◆ **ASSIGNMENT**:
List every author named in the thyroid disease study below.

Increasing Prevalence and Incidence of Thyroid Disease in Tayside, Scotland: The Thyroid Epidemiology Audit and Research Study (TEARS)

G. P. Leese; R. V. Flynn; R. T. Jung; T. M. MacDonald; M. J. Murphy; A. D. Morris


Clin Endocrinol. 2008;68(2):311-316. 

In This Article

Summary and Introduction


Objective: We aimed to describe the changing incidence of thyroid disease in a population-based study in Tayside, Scotland (population 390 000) between 1994 and 2001.
Design: A retrospective, data-linkage, population-based study measuring the incidence and prevalence of thyroid disease.
Patients: All patients with newly diagnosed, treated and stable thyroid disease in Tayside were identified by electronic linkage of six datasets, including all regional biochemistry data, hospital admissions, deaths and a thyroid follow-up register.
Results: The overall prevalence of thyroid dysfunction has increased from 2.3% to 3.8% (1994-2001). The prevalence of ever having had hyperthyroidism increased from 0.86% to 1.26% in females and 0.17% to 0.24% in males (P < 0.0001 for both). The standardized incidence of hyperthyroidism increased from 0.68 to 0.87 per 1000 females/year, representing a 6.3% annual increase (P < 0.0001). The prevalence of primary hypothyroidism increased from 3.12% to 5.14% in females and 0.51% to 0.88% in males (P < 0.0001 for both). The standardized incidence of primary hypothyroidism did not change and varied between 3.90 and 4.89 per 1000 females/year over the 8 years. Incidence of hypothyroidism in males increased from 0.65 to 1.01 per 1000 males/year (P = 0.0017). Mean age at diagnosis of primary hypothyroidism declined in females from 1994 to 2001.

◆ **DATA PROVIDED**:
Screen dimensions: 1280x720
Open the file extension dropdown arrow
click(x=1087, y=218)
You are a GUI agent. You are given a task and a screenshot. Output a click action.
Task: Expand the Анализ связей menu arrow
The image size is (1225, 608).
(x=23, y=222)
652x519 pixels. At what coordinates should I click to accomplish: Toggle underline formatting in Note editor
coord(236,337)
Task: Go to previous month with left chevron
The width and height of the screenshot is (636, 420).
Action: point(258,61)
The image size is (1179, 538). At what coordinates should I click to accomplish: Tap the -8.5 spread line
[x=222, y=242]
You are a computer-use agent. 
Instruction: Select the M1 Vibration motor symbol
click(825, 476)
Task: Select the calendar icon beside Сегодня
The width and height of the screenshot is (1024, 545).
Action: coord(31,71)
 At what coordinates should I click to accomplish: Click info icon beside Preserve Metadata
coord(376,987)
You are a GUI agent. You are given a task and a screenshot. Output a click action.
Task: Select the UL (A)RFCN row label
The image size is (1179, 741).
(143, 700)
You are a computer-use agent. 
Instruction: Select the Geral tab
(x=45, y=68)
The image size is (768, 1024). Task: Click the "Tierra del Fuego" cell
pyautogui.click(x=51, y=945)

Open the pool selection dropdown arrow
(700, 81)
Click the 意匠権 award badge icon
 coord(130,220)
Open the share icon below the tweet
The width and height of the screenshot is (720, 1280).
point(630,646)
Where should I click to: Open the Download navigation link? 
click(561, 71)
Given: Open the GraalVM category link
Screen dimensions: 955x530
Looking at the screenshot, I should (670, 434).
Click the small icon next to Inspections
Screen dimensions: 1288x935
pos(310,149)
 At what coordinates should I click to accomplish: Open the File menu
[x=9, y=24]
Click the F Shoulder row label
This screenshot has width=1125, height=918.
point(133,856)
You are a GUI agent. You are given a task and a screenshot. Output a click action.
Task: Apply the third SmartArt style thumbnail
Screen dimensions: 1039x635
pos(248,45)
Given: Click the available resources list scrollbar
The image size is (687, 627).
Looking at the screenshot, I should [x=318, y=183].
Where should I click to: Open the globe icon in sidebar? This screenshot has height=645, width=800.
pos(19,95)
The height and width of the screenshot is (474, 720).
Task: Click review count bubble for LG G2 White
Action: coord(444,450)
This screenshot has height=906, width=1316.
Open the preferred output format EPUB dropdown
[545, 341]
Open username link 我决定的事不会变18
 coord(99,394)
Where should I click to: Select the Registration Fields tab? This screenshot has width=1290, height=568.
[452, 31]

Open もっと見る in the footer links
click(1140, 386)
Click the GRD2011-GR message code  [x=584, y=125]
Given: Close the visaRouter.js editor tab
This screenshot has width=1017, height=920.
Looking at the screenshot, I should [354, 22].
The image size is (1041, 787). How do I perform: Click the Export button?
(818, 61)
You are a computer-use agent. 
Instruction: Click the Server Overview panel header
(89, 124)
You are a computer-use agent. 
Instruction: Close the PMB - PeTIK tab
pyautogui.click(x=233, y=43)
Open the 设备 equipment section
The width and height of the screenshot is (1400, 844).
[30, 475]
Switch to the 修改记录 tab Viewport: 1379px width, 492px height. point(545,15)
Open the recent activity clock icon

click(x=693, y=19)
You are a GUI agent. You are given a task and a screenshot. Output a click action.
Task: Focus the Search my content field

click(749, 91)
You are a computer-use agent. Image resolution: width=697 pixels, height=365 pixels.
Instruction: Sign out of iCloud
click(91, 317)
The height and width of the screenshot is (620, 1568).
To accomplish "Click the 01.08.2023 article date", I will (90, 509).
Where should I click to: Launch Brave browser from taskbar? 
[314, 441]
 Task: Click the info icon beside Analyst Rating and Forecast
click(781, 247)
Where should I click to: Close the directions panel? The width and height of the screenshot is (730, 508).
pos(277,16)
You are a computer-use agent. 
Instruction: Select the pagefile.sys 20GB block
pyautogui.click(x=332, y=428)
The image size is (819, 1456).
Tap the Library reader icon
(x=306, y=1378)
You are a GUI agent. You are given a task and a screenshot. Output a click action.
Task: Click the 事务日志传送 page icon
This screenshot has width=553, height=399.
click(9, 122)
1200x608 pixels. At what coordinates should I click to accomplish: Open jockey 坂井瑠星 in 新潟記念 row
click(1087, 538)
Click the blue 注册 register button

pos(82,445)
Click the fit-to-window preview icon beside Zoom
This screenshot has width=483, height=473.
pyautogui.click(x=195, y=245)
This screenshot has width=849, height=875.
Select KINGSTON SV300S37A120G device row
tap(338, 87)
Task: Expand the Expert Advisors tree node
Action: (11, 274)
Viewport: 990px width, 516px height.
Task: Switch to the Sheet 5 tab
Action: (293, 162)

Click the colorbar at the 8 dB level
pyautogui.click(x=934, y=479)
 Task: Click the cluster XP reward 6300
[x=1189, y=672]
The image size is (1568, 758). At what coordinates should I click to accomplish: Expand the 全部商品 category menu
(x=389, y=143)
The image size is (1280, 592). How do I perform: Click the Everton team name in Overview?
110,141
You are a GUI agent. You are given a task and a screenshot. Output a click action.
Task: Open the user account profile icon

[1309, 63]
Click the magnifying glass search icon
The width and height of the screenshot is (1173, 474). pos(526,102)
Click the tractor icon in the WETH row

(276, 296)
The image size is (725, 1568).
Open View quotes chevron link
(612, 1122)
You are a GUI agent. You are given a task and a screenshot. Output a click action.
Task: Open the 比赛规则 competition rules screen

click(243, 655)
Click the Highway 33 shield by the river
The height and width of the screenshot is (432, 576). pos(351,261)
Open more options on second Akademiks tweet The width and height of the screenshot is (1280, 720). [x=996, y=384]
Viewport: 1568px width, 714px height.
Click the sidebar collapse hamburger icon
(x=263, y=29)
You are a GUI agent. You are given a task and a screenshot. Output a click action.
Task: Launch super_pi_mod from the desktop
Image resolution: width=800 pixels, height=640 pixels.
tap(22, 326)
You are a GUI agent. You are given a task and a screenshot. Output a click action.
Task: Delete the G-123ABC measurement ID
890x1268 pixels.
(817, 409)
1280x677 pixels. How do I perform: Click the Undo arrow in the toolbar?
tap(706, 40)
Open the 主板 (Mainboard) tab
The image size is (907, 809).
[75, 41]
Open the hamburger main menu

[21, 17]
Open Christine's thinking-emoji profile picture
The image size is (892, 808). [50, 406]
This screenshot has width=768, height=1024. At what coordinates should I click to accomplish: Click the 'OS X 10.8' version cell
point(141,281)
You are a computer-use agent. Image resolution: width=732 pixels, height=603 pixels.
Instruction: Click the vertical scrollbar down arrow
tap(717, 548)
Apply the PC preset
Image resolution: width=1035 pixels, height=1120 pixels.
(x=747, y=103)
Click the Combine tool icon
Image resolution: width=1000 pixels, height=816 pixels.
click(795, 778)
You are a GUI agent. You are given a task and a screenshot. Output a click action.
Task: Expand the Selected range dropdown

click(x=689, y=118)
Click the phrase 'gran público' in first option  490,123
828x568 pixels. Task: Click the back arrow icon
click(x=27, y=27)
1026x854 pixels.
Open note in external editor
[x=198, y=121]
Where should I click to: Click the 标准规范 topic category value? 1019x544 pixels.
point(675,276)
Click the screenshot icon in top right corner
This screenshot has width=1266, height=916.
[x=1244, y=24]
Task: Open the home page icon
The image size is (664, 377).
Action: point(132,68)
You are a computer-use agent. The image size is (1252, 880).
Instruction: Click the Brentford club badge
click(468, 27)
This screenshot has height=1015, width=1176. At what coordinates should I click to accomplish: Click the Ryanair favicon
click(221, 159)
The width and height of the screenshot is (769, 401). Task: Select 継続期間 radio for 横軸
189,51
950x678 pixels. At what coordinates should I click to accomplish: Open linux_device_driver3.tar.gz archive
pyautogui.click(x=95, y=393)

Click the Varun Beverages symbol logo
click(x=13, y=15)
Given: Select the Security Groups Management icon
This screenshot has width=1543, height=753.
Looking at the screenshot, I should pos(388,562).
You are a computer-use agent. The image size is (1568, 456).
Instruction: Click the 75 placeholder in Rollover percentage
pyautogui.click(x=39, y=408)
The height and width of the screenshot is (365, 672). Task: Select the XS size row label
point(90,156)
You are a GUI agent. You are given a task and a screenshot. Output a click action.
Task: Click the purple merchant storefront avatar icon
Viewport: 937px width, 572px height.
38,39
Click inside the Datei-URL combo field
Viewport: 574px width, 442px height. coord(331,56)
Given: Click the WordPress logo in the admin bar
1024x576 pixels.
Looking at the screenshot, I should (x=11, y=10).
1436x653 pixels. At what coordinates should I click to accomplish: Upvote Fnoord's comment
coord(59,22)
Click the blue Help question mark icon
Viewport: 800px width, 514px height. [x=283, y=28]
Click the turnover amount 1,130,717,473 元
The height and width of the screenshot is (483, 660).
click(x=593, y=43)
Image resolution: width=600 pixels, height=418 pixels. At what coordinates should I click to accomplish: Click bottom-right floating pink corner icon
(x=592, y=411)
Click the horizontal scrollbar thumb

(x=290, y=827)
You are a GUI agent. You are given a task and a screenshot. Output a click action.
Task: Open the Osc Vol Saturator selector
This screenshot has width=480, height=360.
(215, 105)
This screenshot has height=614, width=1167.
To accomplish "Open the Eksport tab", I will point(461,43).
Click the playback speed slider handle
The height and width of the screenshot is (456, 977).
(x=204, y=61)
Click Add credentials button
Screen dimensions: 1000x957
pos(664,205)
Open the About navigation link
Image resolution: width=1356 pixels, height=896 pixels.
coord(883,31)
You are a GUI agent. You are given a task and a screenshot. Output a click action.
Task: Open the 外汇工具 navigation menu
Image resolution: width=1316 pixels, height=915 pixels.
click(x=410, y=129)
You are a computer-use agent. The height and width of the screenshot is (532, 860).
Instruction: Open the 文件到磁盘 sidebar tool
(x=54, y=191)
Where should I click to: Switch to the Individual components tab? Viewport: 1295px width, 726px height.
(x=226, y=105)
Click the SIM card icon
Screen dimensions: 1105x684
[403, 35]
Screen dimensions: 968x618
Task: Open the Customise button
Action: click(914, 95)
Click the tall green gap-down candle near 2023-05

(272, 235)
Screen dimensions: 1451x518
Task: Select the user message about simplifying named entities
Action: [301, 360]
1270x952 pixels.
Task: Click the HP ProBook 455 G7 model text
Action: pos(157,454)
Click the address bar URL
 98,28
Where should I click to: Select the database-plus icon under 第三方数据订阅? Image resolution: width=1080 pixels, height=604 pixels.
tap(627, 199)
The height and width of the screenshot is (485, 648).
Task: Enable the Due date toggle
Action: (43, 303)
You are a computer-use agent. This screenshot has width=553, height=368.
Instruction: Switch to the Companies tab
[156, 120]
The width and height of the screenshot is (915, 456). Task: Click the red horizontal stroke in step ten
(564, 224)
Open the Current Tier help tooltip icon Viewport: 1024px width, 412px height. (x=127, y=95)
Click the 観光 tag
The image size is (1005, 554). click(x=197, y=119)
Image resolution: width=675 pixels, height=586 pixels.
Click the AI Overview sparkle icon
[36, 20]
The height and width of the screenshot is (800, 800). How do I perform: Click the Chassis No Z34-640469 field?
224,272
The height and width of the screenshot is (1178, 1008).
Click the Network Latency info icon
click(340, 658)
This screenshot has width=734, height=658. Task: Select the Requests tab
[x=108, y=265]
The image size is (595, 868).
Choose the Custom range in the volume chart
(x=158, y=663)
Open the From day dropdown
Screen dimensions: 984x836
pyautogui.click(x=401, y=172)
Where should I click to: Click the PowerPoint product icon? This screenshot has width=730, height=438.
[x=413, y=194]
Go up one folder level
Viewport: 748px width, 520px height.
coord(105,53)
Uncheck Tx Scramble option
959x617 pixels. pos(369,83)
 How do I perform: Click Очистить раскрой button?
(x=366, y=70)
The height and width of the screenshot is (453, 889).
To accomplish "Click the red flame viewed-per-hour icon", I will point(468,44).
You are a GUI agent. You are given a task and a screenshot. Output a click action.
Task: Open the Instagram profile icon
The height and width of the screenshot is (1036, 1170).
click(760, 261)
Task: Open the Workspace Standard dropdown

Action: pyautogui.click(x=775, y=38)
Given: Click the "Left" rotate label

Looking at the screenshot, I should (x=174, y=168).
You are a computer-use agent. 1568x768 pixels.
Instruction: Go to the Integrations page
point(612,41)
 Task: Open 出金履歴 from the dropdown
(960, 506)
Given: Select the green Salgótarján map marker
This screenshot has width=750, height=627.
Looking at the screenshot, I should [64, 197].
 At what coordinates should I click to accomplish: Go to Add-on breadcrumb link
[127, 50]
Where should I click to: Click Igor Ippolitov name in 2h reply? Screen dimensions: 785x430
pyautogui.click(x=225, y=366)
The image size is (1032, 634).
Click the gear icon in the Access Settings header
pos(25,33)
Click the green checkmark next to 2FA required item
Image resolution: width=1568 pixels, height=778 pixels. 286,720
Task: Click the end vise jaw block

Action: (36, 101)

◆ **RESULT BELOW**:
G. P. Leese
R. V. Flynn
R. T. Jung
T. M. MacDonald
M. J. Murphy
A. D. Morris